▸ Extrait fourni:
-.-.-

Afin d’améliorer le suivi de patients atteints d’une maladie hépatique cholestatique, une méthode non invasive en temps réel pour apprécier les dépôts de bilirubine et la progression de la maladie serait d’une grande aide. Ces patients sont habituellement soumis à des prélèvements sanguins multiples par ponction veineuse pour suivre la progression de leur maladie.
DIAGNOdent est, à l’origine, un dispositif d’aide au diagnostic de la présence de caries basé sur la détection de la porphyrine issue du métabolisme bactérien, en utilisant la fluorescence laser. Cet équipement émet un rayon laser à une longueur d’onde de 655 nm qui interagit avec la porphyrine, et la fluorescence provenant de cette interaction est mesurée quantitativement. Plus la concentration de porphyrine est élevée, plus les valeurs de fluorescence obtenues sont élevées. Or, il existe aussi une interaction entre cette émission laser et la bile, qui est également mesurable quantitativement.

-.-.-

▸ Données fournies:
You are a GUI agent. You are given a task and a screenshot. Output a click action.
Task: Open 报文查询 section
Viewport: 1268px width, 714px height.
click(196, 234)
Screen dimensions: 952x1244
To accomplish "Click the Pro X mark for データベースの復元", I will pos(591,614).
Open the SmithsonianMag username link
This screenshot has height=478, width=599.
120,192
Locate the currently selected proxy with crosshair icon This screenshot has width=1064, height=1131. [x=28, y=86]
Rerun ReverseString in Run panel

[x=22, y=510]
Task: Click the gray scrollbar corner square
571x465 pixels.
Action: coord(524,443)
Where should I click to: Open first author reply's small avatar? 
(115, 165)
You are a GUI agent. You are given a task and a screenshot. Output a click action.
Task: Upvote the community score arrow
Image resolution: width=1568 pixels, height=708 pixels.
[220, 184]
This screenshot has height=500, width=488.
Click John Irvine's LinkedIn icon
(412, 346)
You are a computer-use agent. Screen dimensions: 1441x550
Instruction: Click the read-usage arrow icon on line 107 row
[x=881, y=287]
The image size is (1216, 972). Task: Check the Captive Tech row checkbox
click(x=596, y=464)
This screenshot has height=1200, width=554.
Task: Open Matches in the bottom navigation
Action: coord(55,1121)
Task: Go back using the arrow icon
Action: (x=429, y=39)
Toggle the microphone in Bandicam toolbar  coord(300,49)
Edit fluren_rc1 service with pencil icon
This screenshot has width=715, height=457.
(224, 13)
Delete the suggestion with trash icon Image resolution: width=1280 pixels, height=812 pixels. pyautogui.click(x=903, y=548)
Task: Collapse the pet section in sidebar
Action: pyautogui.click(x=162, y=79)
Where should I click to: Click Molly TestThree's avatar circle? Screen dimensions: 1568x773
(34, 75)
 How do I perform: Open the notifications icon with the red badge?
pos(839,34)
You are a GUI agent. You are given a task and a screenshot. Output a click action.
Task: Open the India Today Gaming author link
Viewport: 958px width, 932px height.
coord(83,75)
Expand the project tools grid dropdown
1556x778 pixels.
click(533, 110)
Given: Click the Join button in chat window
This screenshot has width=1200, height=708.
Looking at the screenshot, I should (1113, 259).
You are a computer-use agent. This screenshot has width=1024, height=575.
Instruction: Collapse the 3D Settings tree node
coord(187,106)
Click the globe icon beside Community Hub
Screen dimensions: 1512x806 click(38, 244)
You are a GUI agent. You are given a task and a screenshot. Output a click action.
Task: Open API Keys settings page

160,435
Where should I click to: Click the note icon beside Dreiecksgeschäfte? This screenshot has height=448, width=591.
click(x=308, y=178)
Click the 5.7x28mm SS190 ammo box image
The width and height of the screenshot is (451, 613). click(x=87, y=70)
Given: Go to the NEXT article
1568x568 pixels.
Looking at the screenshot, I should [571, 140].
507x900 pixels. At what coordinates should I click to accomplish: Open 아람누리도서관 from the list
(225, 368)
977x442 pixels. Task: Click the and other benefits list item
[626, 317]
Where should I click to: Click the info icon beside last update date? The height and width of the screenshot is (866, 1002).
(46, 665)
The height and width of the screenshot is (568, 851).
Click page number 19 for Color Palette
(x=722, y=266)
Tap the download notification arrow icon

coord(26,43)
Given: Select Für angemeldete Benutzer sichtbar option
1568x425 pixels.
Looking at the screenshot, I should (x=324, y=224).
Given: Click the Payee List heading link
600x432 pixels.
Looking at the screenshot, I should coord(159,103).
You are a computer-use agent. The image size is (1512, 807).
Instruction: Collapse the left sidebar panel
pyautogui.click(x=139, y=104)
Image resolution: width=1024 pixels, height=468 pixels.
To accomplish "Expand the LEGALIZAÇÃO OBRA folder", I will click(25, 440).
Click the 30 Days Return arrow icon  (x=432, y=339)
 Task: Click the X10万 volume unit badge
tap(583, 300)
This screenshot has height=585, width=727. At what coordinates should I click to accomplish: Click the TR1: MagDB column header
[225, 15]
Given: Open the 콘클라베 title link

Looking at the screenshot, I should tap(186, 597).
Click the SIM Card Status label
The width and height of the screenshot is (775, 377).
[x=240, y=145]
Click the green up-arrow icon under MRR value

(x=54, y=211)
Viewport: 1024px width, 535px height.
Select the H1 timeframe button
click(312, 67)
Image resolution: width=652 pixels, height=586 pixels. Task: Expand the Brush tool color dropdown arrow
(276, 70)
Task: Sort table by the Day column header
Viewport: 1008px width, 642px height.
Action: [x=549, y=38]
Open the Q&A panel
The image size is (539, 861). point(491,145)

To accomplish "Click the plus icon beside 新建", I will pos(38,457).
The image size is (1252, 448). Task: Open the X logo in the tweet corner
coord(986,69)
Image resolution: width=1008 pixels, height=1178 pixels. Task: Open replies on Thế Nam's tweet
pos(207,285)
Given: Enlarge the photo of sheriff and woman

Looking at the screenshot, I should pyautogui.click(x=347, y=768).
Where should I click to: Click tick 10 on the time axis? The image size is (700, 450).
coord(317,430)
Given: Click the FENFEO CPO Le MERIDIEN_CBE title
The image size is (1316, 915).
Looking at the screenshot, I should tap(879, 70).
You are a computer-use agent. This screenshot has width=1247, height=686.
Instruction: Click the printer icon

-.-.-

Recopiez à l'identique l'intégralité de l'extrait sur le suivi des maladies hépatiques cholestatiques et le dispositif DIAGNOdent.

▸ Résultat:
Afin d’améliorer le suivi de patients atteints d’une maladie hépatique cholestatique, une méthode non invasive en temps réel pour apprécier les dépôts de bilirubine et la progression de la maladie serait d’une grande aide. Ces patients sont habituellement soumis à des prélèvements sanguins multiples par ponction veineuse pour suivre la progression de leur maladie.
DIAGNOdent est, à l’origine, un dispositif d’aide au diagnostic de la présence de caries basé sur la détection de la porphyrine issue du métabolisme bactérien, en utilisant la fluorescence laser. Cet équipement émet un rayon laser à une longueur d’onde de 655 nm qui interagit avec la porphyrine, et la fluorescence provenant de cette interaction est mesurée quantitativement. Plus la concentration de porphyrine est élevée, plus les valeurs de fluorescence obtenues sont élevées. Or, il existe aussi une interaction entre cette émission laser et la bile, qui est également mesurable quantitativement.